[Directions] Within the entries below, every line containing "screenshot" is to be copied.

[Data for processing]
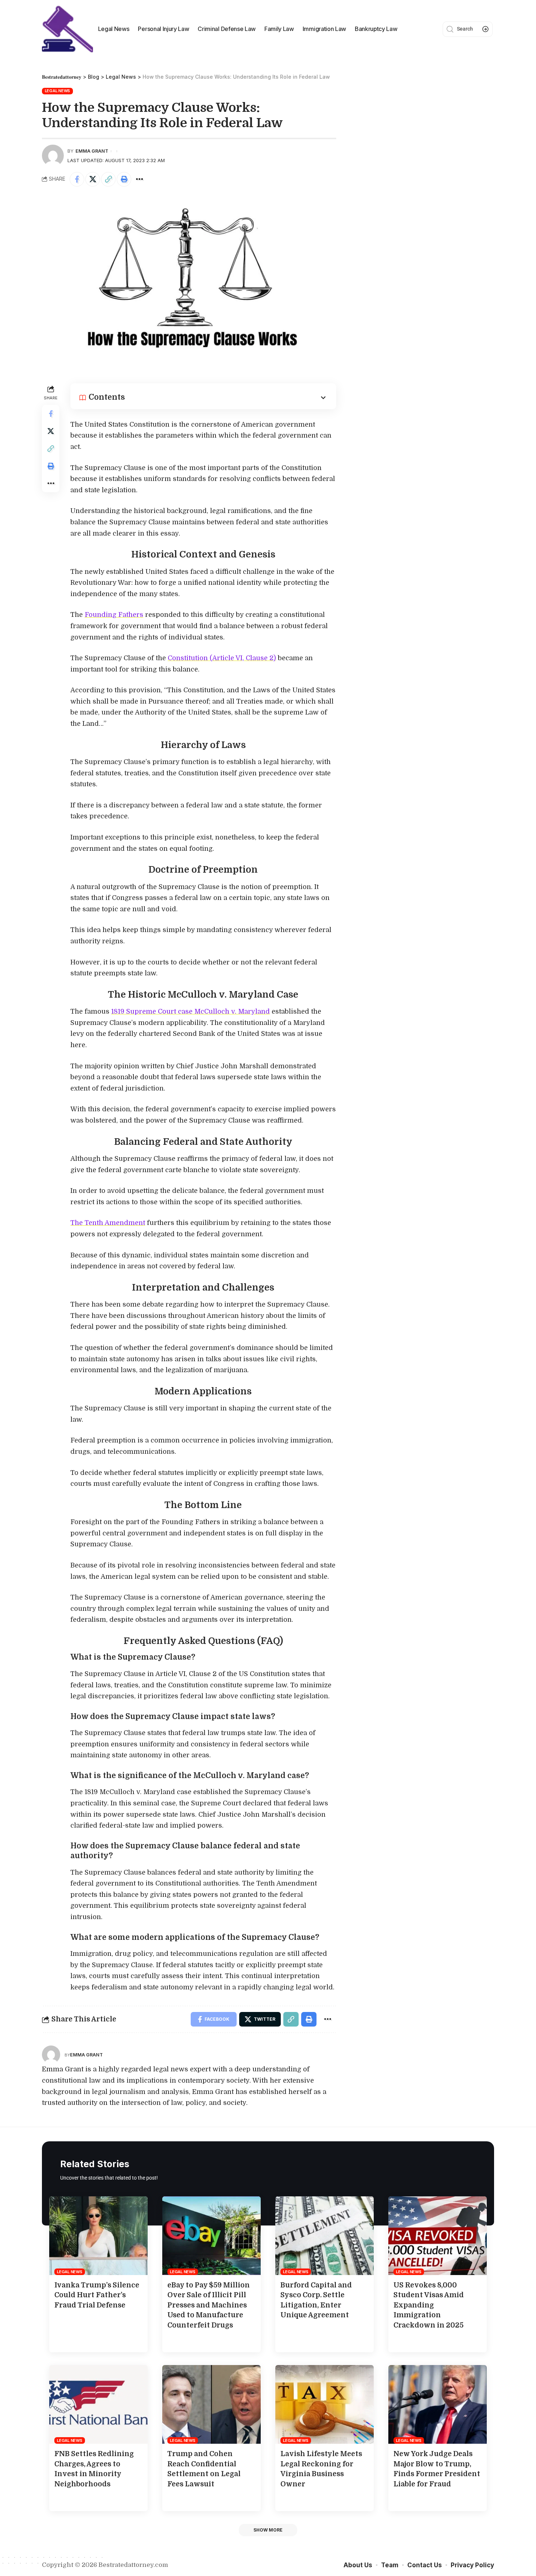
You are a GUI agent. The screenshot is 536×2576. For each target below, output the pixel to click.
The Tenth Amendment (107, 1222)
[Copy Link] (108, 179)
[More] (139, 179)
...
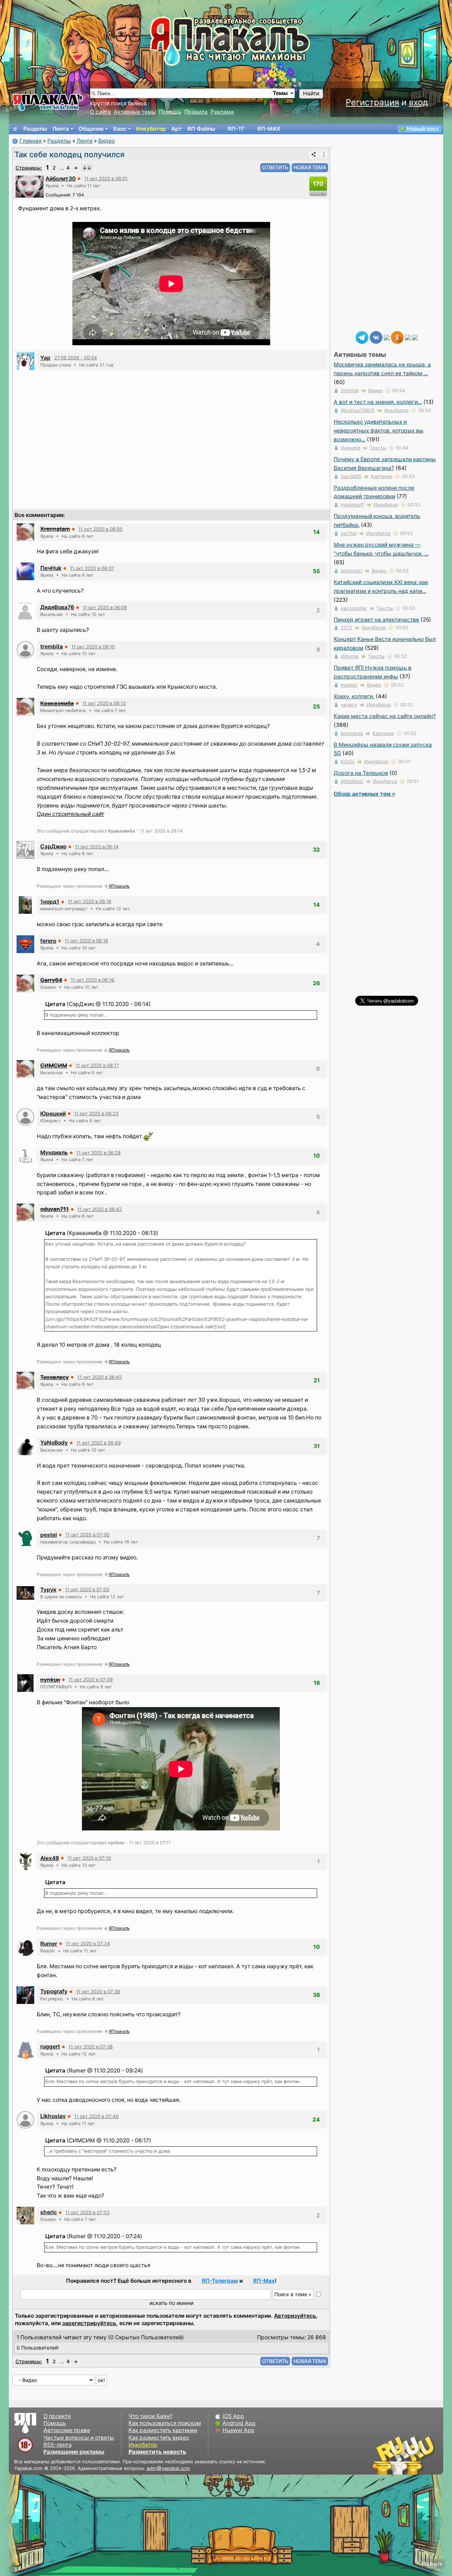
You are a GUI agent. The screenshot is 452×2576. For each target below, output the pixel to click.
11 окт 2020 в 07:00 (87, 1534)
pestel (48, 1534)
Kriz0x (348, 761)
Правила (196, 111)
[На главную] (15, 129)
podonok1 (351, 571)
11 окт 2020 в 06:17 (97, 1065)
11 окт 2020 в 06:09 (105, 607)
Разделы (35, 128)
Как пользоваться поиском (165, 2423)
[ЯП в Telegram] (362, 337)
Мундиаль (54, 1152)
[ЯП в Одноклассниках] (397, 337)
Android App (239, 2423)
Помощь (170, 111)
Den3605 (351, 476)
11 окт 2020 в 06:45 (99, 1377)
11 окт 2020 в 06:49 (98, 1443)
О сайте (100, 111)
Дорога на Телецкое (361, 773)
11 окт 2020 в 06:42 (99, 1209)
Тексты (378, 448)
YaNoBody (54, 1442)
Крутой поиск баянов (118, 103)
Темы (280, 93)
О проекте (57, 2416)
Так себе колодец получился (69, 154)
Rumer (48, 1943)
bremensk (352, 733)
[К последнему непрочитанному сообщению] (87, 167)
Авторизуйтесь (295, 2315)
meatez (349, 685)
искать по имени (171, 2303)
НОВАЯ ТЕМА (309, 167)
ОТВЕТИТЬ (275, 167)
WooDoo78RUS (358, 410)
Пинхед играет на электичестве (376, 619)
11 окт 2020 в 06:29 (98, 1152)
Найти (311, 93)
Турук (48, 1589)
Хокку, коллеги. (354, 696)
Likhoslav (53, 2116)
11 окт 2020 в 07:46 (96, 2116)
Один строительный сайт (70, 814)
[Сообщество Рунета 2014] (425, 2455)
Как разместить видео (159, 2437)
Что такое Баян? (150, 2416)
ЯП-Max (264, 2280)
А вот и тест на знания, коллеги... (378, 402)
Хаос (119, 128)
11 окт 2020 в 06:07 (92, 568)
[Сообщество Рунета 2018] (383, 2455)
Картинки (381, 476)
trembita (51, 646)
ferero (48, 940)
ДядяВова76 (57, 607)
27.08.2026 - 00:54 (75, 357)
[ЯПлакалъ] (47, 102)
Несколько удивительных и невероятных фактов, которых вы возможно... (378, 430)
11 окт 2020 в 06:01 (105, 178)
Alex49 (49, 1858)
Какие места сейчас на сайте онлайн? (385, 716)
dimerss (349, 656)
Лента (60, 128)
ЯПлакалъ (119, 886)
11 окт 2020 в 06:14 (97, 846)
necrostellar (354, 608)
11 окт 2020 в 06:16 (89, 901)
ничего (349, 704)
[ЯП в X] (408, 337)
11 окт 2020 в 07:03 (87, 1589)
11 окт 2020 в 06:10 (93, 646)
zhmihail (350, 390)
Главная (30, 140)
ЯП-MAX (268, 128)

[Answer for the task]
You are a GUI agent. The screenshot is 536×2576. For each target below, output the pixel to click.
You are a GUI agent. The screenshot is 452×2576. For each target below, output the pixel to click.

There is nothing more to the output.